Should be called after each traversal per rank.

This routine rolls over _newEvents into the _committedEvents if they are still alive. That is, _newEvents holds all the events including an "expiry date", while _committedEvents holds only those which are committed for this mesh traversal.

We clear the committed events and then copy the new events over one by one unless they have expired. If they have expired, we delete them within _newEvents. In this context, we also reduce the maxLifetime, but this one is solely used for reporting purposes. It is not used. The global maximum lifetime is stored within _maxLifetime. This one is monotonously growing, while the locally reduced value here might decrease over time if no new events are added.

Once we have committed all non-expiring events, we exchange them via MPI. For this, we first wait for all previous non-blocking communication to terminate (freeAllPendingSendRequests()), I create a copy of the committed events and then delegate the data exchange to triggerSendOfCopyOfCommittedEvents().

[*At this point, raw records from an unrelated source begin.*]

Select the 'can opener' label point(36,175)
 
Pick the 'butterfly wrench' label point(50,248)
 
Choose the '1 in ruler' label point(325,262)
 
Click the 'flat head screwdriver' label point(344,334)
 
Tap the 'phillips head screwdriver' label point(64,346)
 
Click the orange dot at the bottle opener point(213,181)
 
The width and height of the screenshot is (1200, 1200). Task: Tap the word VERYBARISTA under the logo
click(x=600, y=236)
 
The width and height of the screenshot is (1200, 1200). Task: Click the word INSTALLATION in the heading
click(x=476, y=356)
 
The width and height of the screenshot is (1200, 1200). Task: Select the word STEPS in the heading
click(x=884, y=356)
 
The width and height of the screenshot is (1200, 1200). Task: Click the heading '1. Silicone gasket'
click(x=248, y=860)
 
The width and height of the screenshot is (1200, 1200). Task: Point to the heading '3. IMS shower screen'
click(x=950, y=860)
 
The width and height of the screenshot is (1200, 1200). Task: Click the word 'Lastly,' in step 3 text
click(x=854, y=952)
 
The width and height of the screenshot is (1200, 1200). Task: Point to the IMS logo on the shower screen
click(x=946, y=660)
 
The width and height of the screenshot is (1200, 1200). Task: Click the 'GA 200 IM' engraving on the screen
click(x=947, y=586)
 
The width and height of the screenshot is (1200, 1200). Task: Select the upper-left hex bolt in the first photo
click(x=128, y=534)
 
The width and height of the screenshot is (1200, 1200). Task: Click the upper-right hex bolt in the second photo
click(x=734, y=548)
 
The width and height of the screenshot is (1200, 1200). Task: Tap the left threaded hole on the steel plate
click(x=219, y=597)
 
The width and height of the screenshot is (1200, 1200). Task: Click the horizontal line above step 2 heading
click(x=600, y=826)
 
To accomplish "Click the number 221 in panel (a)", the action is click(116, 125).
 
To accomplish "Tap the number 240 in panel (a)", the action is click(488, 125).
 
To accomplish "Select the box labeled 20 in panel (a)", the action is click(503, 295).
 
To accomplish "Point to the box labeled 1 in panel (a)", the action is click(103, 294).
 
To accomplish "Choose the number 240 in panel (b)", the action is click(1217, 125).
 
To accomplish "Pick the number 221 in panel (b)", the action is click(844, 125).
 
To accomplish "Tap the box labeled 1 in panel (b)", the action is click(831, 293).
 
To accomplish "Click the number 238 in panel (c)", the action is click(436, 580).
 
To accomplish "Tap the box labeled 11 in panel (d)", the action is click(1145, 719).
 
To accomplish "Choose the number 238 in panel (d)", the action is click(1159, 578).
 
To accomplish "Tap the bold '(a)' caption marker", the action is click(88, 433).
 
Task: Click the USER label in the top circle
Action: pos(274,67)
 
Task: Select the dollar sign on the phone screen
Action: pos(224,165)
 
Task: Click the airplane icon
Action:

Finally, we append the remote events to our set of committed events. This has to happen after the actual MPI exchange, so we can be sure that remote events are not immediately sent back again.

I found it to be very important to merge the committed events immediately: Peano's spacetrees will merge, too, but if we work with 100 trees per node, each and every one will merge locally. This is time we better spend on something else.

Definition at line 92 of file RefinementControlService.cpp.

References logInfo, and peano4::grid::merge().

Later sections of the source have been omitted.